Roger: Peter, about the strength of the coffee you make...
Peter: Just use a spoon.
Try Coffee so strong that the spoon stands up on it’s own, even after you take it out of the cup or melts like it was dipped in acid.
Or have at this…
Just chew the beans.
would you rather have thick coffee or that high priced coffee that comes from that jungle cat’s poop?
Coffee should be like beer: if I can drink it with a knife and fork, it’s good to go.
My Mom attempted to slip a dose of castor oil intomy 7 year old self by putting in a cup of coffee. Thatwas the last cup of coffee I ever drank. I’m just short of 81 now, by the way.(G) You coffee heads have always remained a mystery to me.
When you’ve poured enough into your cup, you’ll need a pair of scissors to cut the flow.
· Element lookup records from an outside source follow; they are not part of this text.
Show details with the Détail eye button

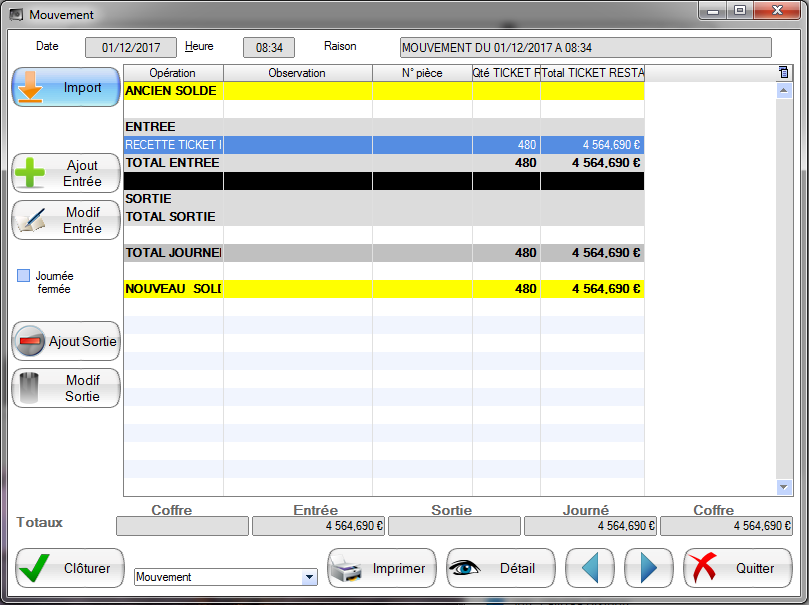tap(499, 568)
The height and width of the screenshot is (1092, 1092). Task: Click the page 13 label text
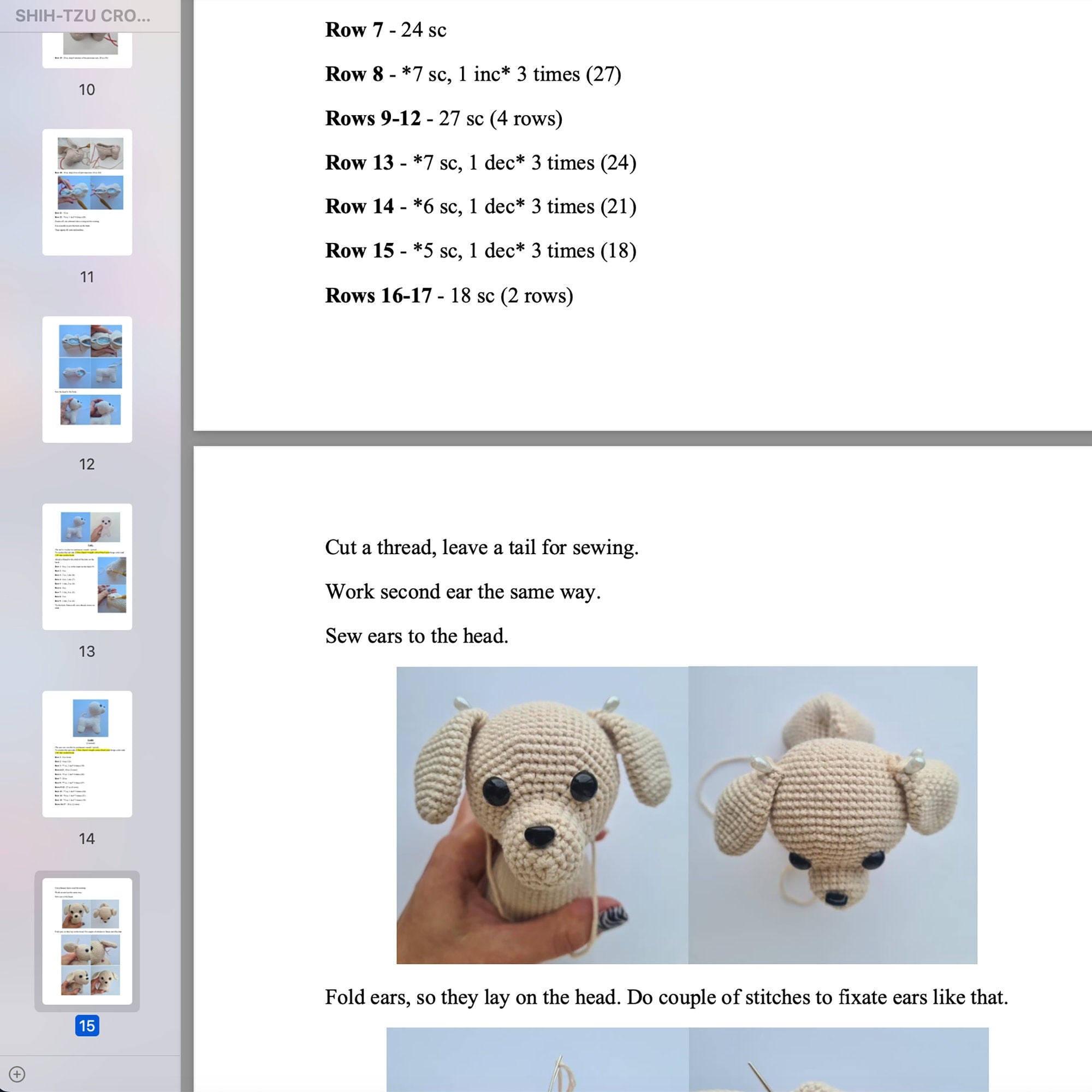(x=86, y=651)
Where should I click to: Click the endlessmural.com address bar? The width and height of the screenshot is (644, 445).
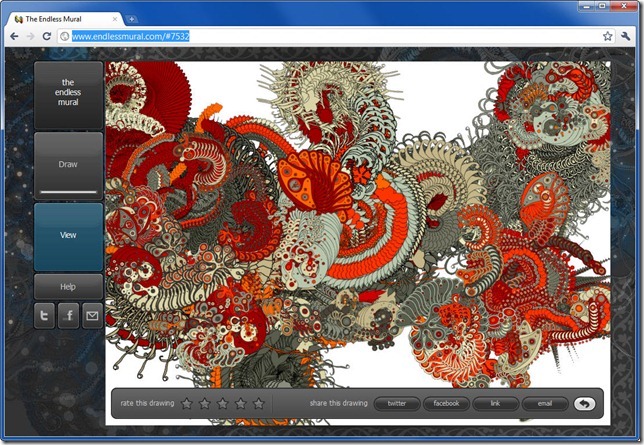[x=330, y=36]
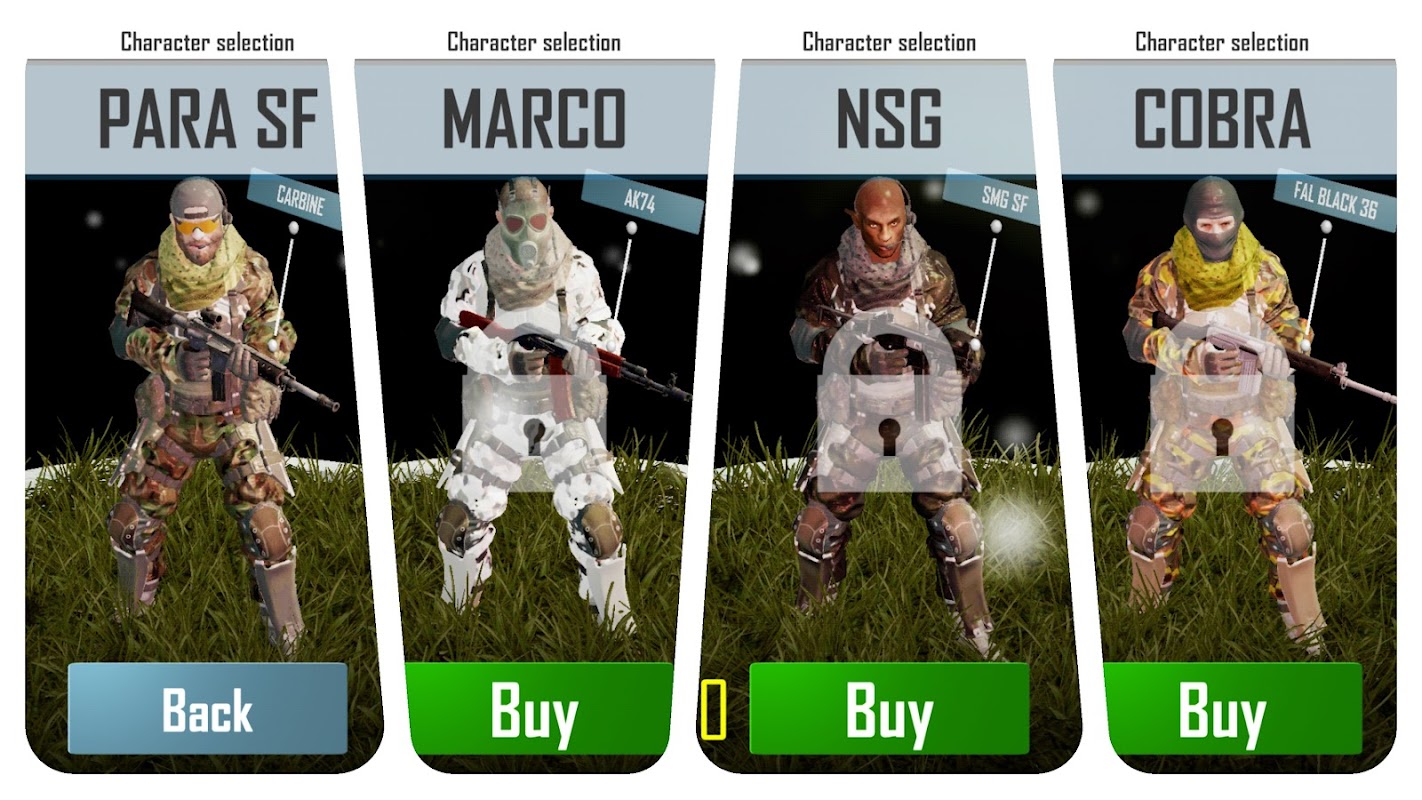Click the COBRA title header
The width and height of the screenshot is (1422, 800).
point(1223,118)
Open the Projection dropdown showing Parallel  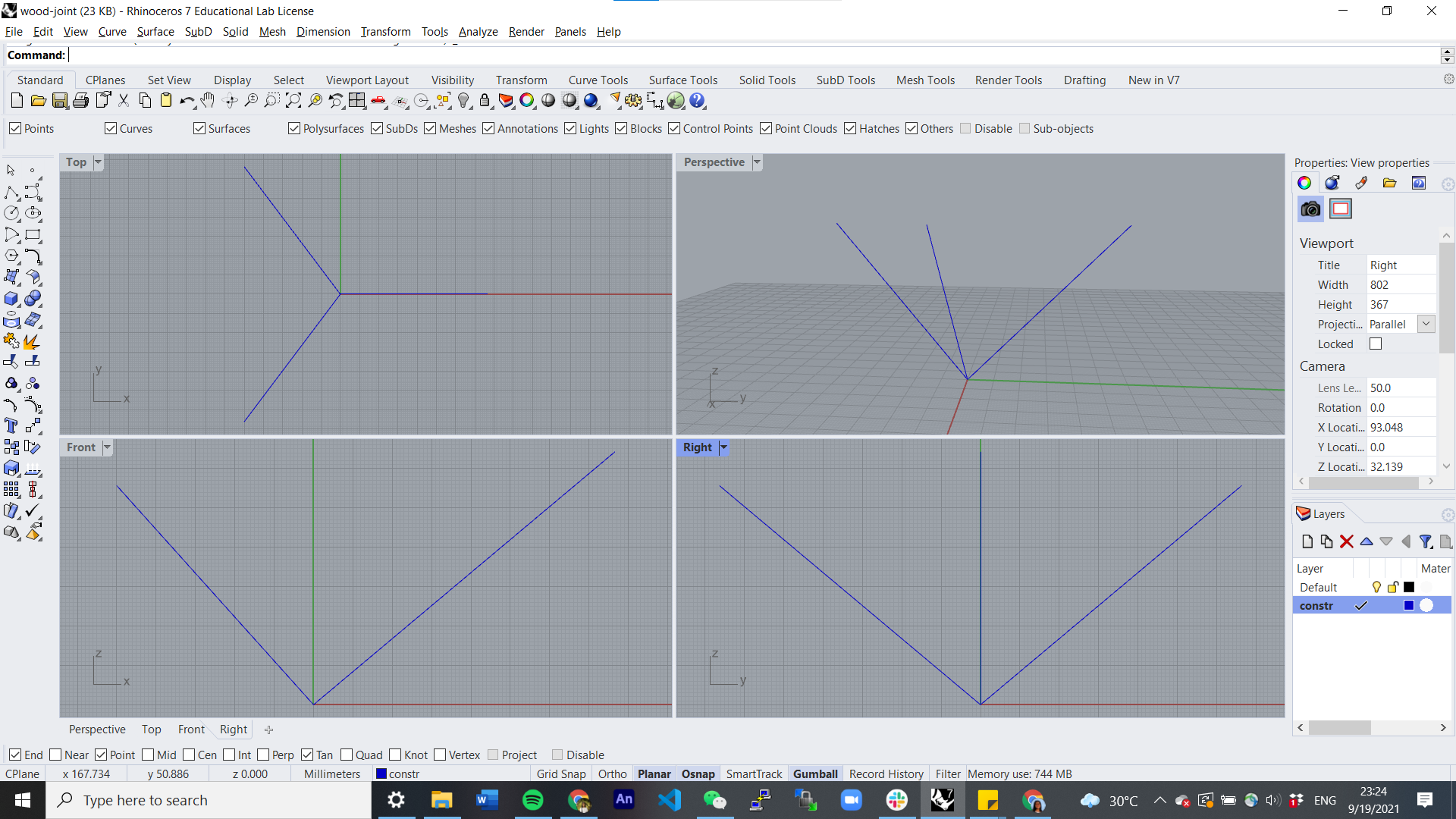pyautogui.click(x=1426, y=325)
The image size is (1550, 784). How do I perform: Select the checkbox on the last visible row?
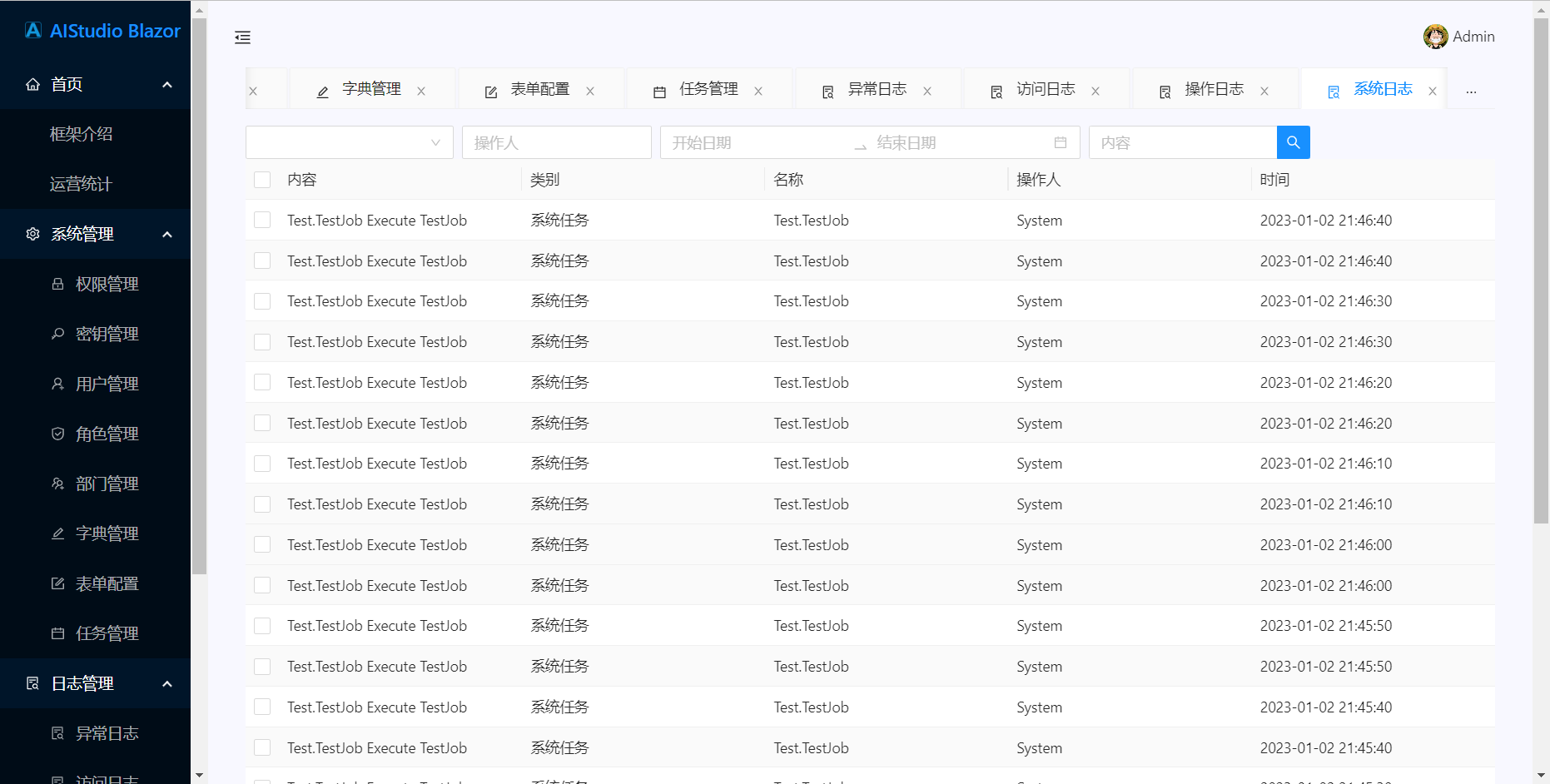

Mmmmm! Coffee-flavored Coffee Toffee!
Wow, talk about strong! And I don’t even drink coffee.
I always enjoy at least one slice of coffee in the morning.
Ole-ver the coffee’s ready. I’ll get the sissors.
It makes me think of a song I learned when I was in fourth grade: “C-O-F-F-E-E/Coffee is not for me/It’s a drink some people wake up with/That it makes them nervous is no myth/Slaves to a coffee cup/They can’t give coffee up!” My class used to sing it as a round.
I think you mean emetic, i.e. – induces vomiting.